One positive takeaway we did get from our consultation with Brad was how arranging enzymes into tethered spatial organisation could have further applications. For example, the possibility of assisting bioremediation through metabolic engineering, or even adapting our system to the drug targeting space. Although these suggestions weren’t directly incorporated into our enzyme-centric design, the suggested applications were in the forefront of our minds as we discussed the future of our project with the wider community.

Integrate

Research into the commercialisation of our scaffold has guided the focus of our project and influenced the experiments we have performed. Through the team’s research into the use of IAA and plant hormones in industry, we have gained information about the commercial applications of IAA. Although the prospects of commercialising our scaffold with a focus on IAA were bleak (due to the discovery that IAA was not widely used in industry), this information pushed the team to explore further applications. Our meeting with Prof. Paul Groundwater gave us a new perspective on the target market of our scaffold. The suggestion to concentrate our research to products wherein chirality is an important factor during synthesis (e.g. Taxol side-chain synthesis and Astaxanthin synthesis) directed our approach to future applications.
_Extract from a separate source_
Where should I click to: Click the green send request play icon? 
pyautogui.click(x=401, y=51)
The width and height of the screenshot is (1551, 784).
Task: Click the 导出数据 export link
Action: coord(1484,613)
This directed our conversation at the symposium that we hosted, where we asked the audience for their opinion on which area they would like to see advanced by tools in synthetic biology. As 46% of the respondents voted for pharmaceutical applications, we decided to make Taxol our preferred commercial case study. Following this decision, we tested the enzymes involved in Taxol side-chain synthesis with our modelling to determine the theoretical increase in product titre which could occur from enzyme scaffolding. We have additionally designed the gBlocks that would be required to integrate the Taxol enzymes into our project, but did not have the time to experimentally validate this section of work. We have put the effort into designing these future experiments for future teams to be able to pick up from where we left off.

Outcomes

  • IAA is not a commercially viable application of our Assemblase system
  • Alternatively, the Taxol-side chain biosynthesis pathway could be used to interest and inspire industry to consider the use of our scaffold due to its high commercial benefits
  • The commercialisation landscape in Australia means it would require a large amount of effort to adapt our Assemblase scaffold into a commercial product

Resources

Guide to create new gBlock sequences for use with our scaffold

gBlock Sequence for 6xHis-PAM-SnoopTag

gBlock Sequence for 6xHis-TycA-S563A-SpyTag

References

  1. Croteau, R., Ketchum, R., Long, R., Kaspera, R. & Wildung, M. Taxol Biosynthesis and Molecular Genetics. Phytochemistry Reviews 5, 75-97 (2006).
  2. IUPAC. Compendium of Chemical Terminology, 2nd ed. (the "Gold Book"). Compiled by A. D. McNaught and A. Wilkinson. Blackwell Scientific Publications, Oxford (1997). XML on-line corrected version: http://goldbook.iupac.org (2006-) created by M. Nic, J. Jirat, B. Kosata; updates compiled by A. Jenkins. ISBN 0-9678550-9-8.
  3. Li, Y., Zhang, G. & Pfeifer, B. Current and emerging options for taxol production. Adv Biochem Eng Biot 148, 405-425 (2015).